Suspiria (Italy, 1977) * * * *
D: Dario Argento

An acknowledged high-watermark for the horror genre, Argento's Suspiria is his best film and his most artistically successful. It's the first in his "Three Mothers" trilogy, each a horror fairy tale centering on a different powerful female witch hidden within contemporary society; the second film is Inferno (1980), which I will be re-watching shortly, and the third is Mother of Tears, which debuted at this year's Toronto Film Festival, and will, I suspect, be going straight to DVD in the States. Suspiria is about Suzy Bannion (Jessica Harper), who arrives at a prestigious dance school ridden with mysterious deaths and disappearances. Aided by her friend Sara, she begins to investigate the secrets of the school, through whose corridor stalks a killer--but she also begins to succumb to dark magic. Suspiria is notable for its stark Technicolor design: the school is painted in hues of red, blue, and green, which alternate like a spinning color wheel, but also signal changes in emotion and anxiety.
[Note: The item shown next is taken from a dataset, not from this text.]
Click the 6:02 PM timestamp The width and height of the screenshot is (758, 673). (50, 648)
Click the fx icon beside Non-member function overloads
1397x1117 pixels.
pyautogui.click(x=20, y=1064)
Although the film is explicitly violent and almost unbearably intense, it's also a fable, in which the "children" are subjected to nightmarish treatment by the adult/authority figures, all while lost in a deep, dark woods. (Note that in the opening scene, as Suzy Bannion leaves the airport to find a taxi in the stormy night, she passes a simple poster that says "Black Forest"; shortly thereafter we enter that black forest, figuratively and literally.) I accredit much of Suspiria's richness to Daria Nicolodi, Argento's wife at the time, who co-wrote the film with him; but it is Argento who adds the cinematic flourish, from the aforementioned color to the nightmarish staging (I particularly love the curved hallway in the climax, around which Suzy creeps, never knowing when she will be suddenly stumble into something) and the sweeping camera movements. I first saw this film at a midnight screening in Salt Lake City several years ago. The print was battered beyond belief, the colors faded, the soundtrack screeching. It was a "grindhouse" experience, really. But the film was completely effective, undiluted in its essence.